Some of the key features of the EPF Amendment Bill are:

  • Deletion of the term “basic wages” as specified in the EPF Act and introduction of the term “wages”. The term “wages” specifies a list of payments which will not be included under the definition of “wages”. There is however no reference to exclusion of ‘allowances’ (other than house rent allowance and overtime allowance) from the exempted category of the definition of “wages”. However, in the event that certain payments made under such exempted list exceed 50 per cent or such other percentage which may be notified, then such excessive amount shall be deemed as remuneration and will be included within the “wages”. This proposed definition is also in tandem with the definition of “wages” provided under the Code of Wages, 2019.

Also, the term “wages” under the EPF Bill includes the dearness allowance as well as retaining allowance, which were originally excluded from or otherwise not included under the definition of “basic wages” under the EPF Act but made inclusive under section 6 of the EPF Act for the purposes of determining the provident fund contribution payable under the EPF Act.

  • Prescription of a limitation period of 5 years for initiation of inquiry from the date on which dispute has arisen for (a) determination of the applicability of EPF Act on an establishment; or (b) determination of amounts due from an employer under the EPF Act.

Conclusion:

The EPFO Circular comes as a big relief to bona fide establishments and employers who may have received such notices, without any prima facie cause for such inspection, and may be saved from the unnecessary burden of explaining and justifying their records to the EPFO. Given the mayhem created in the aftermath of the Vidyamandir Case, directions contained in the EPFO Circular concerning the cessation of baseless inquiries and requiring prior permission from the CAIU for initiating investigation/inspection only for credible cases are a welcome step for the harassed employers.
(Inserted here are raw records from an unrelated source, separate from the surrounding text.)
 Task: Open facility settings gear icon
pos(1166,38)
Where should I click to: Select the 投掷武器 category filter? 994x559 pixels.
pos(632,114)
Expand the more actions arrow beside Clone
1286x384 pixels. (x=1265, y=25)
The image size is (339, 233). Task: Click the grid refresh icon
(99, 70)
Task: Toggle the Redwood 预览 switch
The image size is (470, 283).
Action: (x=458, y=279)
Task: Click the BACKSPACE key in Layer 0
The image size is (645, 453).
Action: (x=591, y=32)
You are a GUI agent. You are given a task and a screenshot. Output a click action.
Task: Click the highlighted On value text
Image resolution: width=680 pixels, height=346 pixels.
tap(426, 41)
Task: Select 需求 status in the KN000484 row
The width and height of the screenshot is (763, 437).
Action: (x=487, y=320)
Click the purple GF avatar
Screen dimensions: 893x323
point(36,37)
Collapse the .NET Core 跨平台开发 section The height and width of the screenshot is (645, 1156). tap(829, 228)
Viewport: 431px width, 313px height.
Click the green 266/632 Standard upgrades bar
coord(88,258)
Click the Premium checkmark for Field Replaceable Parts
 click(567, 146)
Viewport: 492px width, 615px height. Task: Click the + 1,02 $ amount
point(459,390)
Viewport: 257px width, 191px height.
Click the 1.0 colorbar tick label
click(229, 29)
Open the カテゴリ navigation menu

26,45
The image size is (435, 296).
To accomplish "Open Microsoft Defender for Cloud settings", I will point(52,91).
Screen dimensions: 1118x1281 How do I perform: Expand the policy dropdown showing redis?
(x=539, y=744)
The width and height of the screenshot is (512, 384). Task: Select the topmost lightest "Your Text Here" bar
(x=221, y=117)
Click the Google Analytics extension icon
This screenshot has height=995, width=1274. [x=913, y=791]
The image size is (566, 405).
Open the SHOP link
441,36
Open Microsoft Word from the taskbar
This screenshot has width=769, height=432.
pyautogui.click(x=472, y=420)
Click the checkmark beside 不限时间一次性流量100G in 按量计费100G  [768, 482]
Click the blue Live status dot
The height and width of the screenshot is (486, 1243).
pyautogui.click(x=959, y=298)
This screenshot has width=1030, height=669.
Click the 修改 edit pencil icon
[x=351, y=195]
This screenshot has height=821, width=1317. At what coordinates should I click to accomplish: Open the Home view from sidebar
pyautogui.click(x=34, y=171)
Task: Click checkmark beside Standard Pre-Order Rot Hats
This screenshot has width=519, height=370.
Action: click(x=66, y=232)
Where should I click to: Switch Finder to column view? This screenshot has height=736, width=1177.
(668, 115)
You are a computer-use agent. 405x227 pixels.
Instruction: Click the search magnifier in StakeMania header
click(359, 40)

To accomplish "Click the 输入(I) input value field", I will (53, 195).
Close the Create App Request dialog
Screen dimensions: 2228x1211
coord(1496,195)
Meanwhile, providing a limitation period for initiation of inquiry is beneficial given the lack of limitation period for inspection of records under the EPF Act and syncing the concept of “wages” in conformity with the Code of Wages, 2019 under the EPF Amendment Bill will hopefully reduce the disputes and confusion arising from interpretation of special allowances under the current definition of ‘basic wages’ under the EPF Act.